Sarà la Corte Costituzionale a sancire se sia legittimo o meno il divieto di trascrivere nell’atto anagrafico di un bambino, nato all’estero grazie alla gpa, il nome del secondo papà o genitore intenzionale.
Con l’ordinanza 8325/2020, depositata oggi, la Prima Sezione civile della Suprema Corte (presidente Giacinto Bisogni, relatore Rosario Caiazzo) ha dichiarato «rilevante e non manifestamente infondata» la questione di legittimità, relativa alle disposizioni di legge, «nella parte in cui non consentono, secondo l’interpretazione attuale del diritto vigente, che possa essere riconosciuto e dichiarato esecutivo, per contrasto con l’ordine pubblico, il provvedimento giudiziario straniero relativo all’inserimento nell’atto di stato civile di un minore procreato con le modalità della ‘gestazione per altri’ del cosiddetto genitore d’intenzione non biologico».

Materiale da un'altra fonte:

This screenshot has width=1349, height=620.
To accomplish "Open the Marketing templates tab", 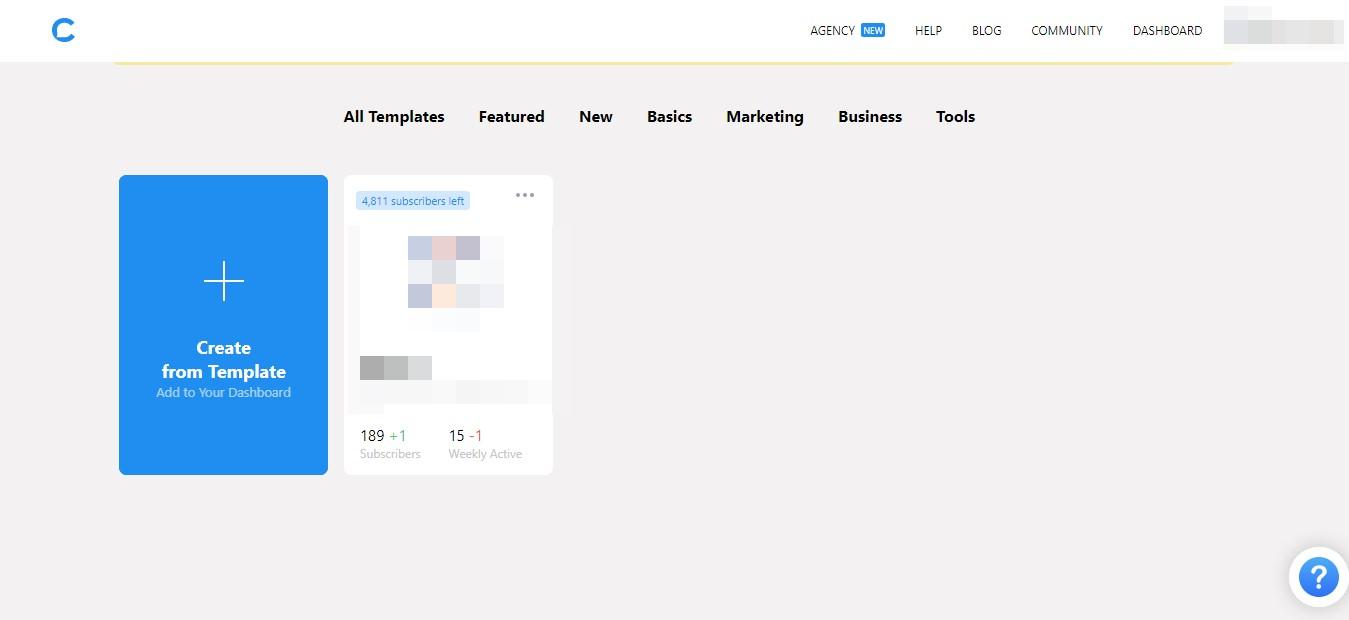I will [765, 117].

Come noto, l’orientamento giurisprudenziale in materia era stato affrontato dalle Sezioni unite della Corte con la sentenza 12193 delll’8 maggio 2019. Ma i giudici della Prima Sezione Civile hanno fatto riferimento all’advisory opinion, adottata il 10 aprile 2019 dalla Corte europea dei diritti dell’uomo, con cui la Grande Chambre di Strasburgo ha richiamato i 47 Stati del Consiglio d’Europa a riconoscere legalmente, in nome dell’interesse del minore, il legame genitore-figlio con la madre intenzionale (non biologica) indicata come ‘madre legale’ nei certificati di nascita di altri Paesi.
Pertanto i giudici di Piazza Cavour hanno sollevato dubbi sulla legittimità delle accennate disposizioni di legge, ritenendole «in contrasto» con diversi articoli della Costituzione, dal principio di uguaglianza a quelli in tema di famiglia, nonché della Convenzione europea dei diritti umani, «se interpretate come impeditivi, in via generale e senza valutazione concreta dell’interesse superiore del minore, della trascrizione dell’atto di nascita legalmente costituito all’estero di un bambino nato mediante gestazione per altri nella parte in cui esso attesta la filiazione dal genitore intenzionale non biologico, specie se coniugato con il genitore biologico».
Il caso in esame riguarda infatti due cittadini italiani, sposati in Canada, che si erano visti rifiutare dall’Ufficio Anagrafe del Comune di Verona, dove risiedono, la correzione dell’atto di nascita del loro bambino, nato nel 2015 tramite gpa, secondo una sentenza della Corte Suprema della British Columbia. Sentenza che riconosceva a entrambi i due coniugi lo stato di genitorialità del minore e il conseguente emendamento del certificato di nascita col dato della doppia paternità.
Da qui la decisione di ricorrere alla Corte d’Appello competente, quella cioè di Venezia, che, il 28 giugno 2018, aveva riconosciuto la piena efficacia in Italia del provvedimento canadese e disposto che il Comune di Verona correggesse l’atto con l’annotazione di copaternità.
La sentenza era stata quindi impugnata dall’Avvocatura dello Stato per conto del ministero dell’Interno e del sindaco di Verona. Il giudizio davanti alla Cassazione resterà adesso sospeso fino alla decisione della Consulta.
L’ordinanza odierna della Suprema Corte è stata giudicata positivamente dall’avvocato Alexander Schuster, legale della coppia, che in una nota ha osservato come essa argomenti «in maniera precisa e convincente perché la decisione delle Sezioni unite del maggio 2019 non possa rappresentare l’ultima parola del nostro ordinamento rispetto a una questione così complessa. Quella sentenza ignorava la posizione della Corte di Strasburgo e non consentiva di prendere in considerazione caso per caso quale fosse l’interesse concreto del minore. Sono contento che la Prima Sezione abbia condiviso le nostre tesi sull’inadeguatezza di quella soluzione. Sono in ballo le sorti non solo delle famiglie arcobaleno, ma di tutte quelle famiglie, soprattutto con genitori eterosessuali, che accolgono bambini nati da gestazione per altri».
Contattato da Gaynews, Gianfranco Goretti, presidente di Famiglie Arcobaleno, ha dichiarato: «I tribunali, in questi giorni, ci stanno dando segnali diversi. E l’ordinanza di oggi dimostra che la strada che abbiamo intrapreso ha ragione di essere. Noi continuiamo a chiedere diritti a tutte le porte possibili, fermi nell’idea che prima o poi la politica debba intervenire ponendo fine all’evidente ingiustizia che stanno vivendo i nostri figli e le nostre figlie».